Savannah Knudson Withers

Do Any Of You Other Moms Ever Feel Like This???


(Let me take a picture of myself in my natural habitat. The kitchen. Surely I'll eat, sleep, and die here at the rate I'm going... Boys are hungry!)
Since pushing out an 8.2 pound Radcliff two years ago (he ripped me apart in ways that will never be the same again, TMI!?), it's been hard for me to leave his and Wren's side, like ever, to take breaks for myself. I feel like every minute I have with my little family of three is precious time and I just hate missing out on anything! Thankfully, Wren really urges me often, to go and have some fun with girlfriends, sisters, or just on my own, while him and Rad have their man time. Geez I married a good one. He knows way more about me than I know about myself and when it's time for me to step back and have a break. Because when he took Radcliff to mutual last night with him, I headed down to City Creek to do a little shopping, and it was just what the doctor ordered.
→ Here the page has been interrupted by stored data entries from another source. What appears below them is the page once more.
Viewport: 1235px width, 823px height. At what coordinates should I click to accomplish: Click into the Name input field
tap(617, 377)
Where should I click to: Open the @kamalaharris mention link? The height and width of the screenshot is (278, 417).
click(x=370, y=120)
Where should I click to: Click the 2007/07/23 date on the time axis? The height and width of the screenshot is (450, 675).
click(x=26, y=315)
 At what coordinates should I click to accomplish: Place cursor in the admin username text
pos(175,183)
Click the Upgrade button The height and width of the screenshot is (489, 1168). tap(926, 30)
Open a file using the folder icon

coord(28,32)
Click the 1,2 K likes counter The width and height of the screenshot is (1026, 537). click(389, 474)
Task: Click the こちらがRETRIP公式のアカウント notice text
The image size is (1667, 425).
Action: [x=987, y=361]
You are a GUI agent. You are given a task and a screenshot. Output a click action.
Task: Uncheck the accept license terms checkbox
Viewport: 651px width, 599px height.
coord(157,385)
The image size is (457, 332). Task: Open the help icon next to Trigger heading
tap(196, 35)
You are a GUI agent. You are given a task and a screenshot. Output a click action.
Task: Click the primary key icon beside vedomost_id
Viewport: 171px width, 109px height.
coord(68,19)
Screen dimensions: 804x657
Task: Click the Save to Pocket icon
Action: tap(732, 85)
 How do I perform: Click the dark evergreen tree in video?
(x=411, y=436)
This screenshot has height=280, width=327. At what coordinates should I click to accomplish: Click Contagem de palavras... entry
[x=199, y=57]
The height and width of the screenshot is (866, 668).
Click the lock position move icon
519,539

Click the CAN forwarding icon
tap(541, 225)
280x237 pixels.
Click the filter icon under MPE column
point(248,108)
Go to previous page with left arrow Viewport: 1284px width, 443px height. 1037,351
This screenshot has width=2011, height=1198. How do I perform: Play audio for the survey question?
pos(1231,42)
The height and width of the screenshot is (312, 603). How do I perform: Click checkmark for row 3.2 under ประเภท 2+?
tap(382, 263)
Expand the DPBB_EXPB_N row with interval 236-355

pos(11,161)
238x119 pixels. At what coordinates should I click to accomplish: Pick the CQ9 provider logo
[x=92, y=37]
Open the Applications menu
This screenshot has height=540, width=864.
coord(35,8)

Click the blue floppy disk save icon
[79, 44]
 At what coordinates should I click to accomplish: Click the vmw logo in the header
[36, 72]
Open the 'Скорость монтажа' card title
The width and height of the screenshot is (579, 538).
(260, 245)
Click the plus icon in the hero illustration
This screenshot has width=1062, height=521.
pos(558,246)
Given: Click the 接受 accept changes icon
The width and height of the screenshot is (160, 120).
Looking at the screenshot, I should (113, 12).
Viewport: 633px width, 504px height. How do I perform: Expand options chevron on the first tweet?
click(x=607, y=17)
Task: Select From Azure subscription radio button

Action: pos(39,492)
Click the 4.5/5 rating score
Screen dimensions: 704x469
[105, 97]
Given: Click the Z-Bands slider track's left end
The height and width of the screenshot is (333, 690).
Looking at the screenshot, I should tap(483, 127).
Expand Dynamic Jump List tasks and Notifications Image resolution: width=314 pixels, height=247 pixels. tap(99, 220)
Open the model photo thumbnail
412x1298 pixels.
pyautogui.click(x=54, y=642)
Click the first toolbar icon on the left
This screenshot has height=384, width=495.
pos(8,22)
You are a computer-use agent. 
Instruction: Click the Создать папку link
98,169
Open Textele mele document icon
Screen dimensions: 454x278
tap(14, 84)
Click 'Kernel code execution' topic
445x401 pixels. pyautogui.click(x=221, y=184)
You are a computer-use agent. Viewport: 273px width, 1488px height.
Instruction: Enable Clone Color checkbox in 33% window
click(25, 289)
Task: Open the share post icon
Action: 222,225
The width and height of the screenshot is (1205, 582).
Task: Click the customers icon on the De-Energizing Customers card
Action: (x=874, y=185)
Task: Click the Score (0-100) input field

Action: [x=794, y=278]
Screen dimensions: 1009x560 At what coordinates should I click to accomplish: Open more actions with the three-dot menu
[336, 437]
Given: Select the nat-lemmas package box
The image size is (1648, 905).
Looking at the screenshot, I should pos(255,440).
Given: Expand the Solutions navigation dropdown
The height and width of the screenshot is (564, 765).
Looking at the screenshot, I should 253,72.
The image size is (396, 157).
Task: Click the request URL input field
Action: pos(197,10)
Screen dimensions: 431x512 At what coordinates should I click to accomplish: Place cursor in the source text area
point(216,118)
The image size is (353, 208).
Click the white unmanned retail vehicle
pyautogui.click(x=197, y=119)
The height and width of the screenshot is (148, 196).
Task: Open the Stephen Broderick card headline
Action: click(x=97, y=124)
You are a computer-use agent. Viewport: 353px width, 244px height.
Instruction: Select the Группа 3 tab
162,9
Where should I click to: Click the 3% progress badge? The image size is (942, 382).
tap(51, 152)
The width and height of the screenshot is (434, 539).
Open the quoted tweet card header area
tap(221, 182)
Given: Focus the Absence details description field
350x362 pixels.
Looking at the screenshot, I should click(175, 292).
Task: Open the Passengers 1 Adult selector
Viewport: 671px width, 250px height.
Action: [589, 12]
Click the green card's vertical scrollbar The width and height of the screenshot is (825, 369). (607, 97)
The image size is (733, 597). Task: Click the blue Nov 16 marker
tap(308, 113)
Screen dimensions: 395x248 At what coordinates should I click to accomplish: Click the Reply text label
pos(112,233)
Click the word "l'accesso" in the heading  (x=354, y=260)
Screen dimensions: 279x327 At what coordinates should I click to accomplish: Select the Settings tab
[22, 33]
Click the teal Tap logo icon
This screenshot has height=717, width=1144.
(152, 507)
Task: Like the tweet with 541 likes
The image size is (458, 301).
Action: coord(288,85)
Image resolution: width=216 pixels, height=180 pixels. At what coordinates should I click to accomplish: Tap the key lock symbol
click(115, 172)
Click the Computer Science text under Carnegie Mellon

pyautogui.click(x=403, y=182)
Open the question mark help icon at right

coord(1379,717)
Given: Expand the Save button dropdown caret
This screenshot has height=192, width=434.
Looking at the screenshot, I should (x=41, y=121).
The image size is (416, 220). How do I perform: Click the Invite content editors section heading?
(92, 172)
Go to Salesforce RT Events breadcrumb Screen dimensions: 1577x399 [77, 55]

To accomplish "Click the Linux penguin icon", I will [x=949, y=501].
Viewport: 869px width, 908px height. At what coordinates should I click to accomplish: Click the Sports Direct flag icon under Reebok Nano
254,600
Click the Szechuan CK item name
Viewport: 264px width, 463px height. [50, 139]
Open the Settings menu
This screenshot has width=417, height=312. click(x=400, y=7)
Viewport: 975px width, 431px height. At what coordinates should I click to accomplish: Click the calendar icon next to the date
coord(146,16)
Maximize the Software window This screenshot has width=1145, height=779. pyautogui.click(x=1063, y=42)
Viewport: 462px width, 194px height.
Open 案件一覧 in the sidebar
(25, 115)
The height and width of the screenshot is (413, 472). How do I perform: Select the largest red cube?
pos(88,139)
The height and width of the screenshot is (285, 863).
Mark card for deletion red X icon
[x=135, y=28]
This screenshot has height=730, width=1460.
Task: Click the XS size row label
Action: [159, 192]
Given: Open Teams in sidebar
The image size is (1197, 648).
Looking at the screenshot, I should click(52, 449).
My friend ended up meeting me there and we shopped and talked and talked talked, and went and got smoothies after (her the healthy green kind, and large and in charge me, a good old root beer freeze! Goll that was good...) and talked some more. Sometimes all you need is a little girl R&R. Can I get an amen?! Someone who is dramatic about all the same things you are. Someone who can talk about the million different shades of color you've been debating adding to your hair, for a half and hour, and not get sick of it. And then a million other little things even the most tender of men would hate subjecting their ears to.
As I drove home, I blasted a CD I burned (from Napster of course) when I was 15 years old. First of all, can I just say my fifteen year old self had impeccable, and I mean, impeccable, taste in music... Just to name a few, David Gray, The Cranberries, Michael Jackson. My 15 year old self made my 28 year old self proud last night. And to think Wren almost threw all my CDs away when we moved. I ought to slap him for even having the thought! But when David Gray's, This Years Love came on, I was immediately taken back to when I first heard the song on Dawson's Creek like a hundred years ago, when Pacey and Joey were swinging on a hammock at night, and it was playing in the background. There's been a love affair with me and that song ever since. Listening to it brought me back to so many fun times of being young and having little responsibility. Staying out till the middle of the night, hanging out with friends, dancing, doing all the things I loved and that made me feel like me!
Being a mom is the most amazing thing I could have ever asked for. It's also hard. Really hard sometimes. Especially when you're pregnant and don't have much energy to do everything your little toddler wants you to be able to do. Mother's guilt I tell you! And as much as I have loved just throwing myself into this role, sometimes it feels like I've lost a little bit of myself too. After all, everything I did changed, from the minute we had him. So much responsibility landed on our shoulders in a matter of seconds (okay twenty hours of intense labor), but nothing can prepare you for that!
So here's to late nights out, just every once in awhile. Where you can blast your favorite songs, roll the windows down, and remember to throw in a little fun with all that responsibility that's laid out on your big girl plate! It did me good! But then the second I arrived home, I promptly ran into Radcliff's room because I could hear him talking to his 'friends' (stuffed animals) in his crib, which meant he wasn't asleep yet (score!). I got him out, set him on my lap, and asked him all about his night with Daddy while Wren and I listened. As we sat in his dark room, listening to him recount his whole night, I kissed his cheeks a million times and thought to myself, "But nothing compares to this."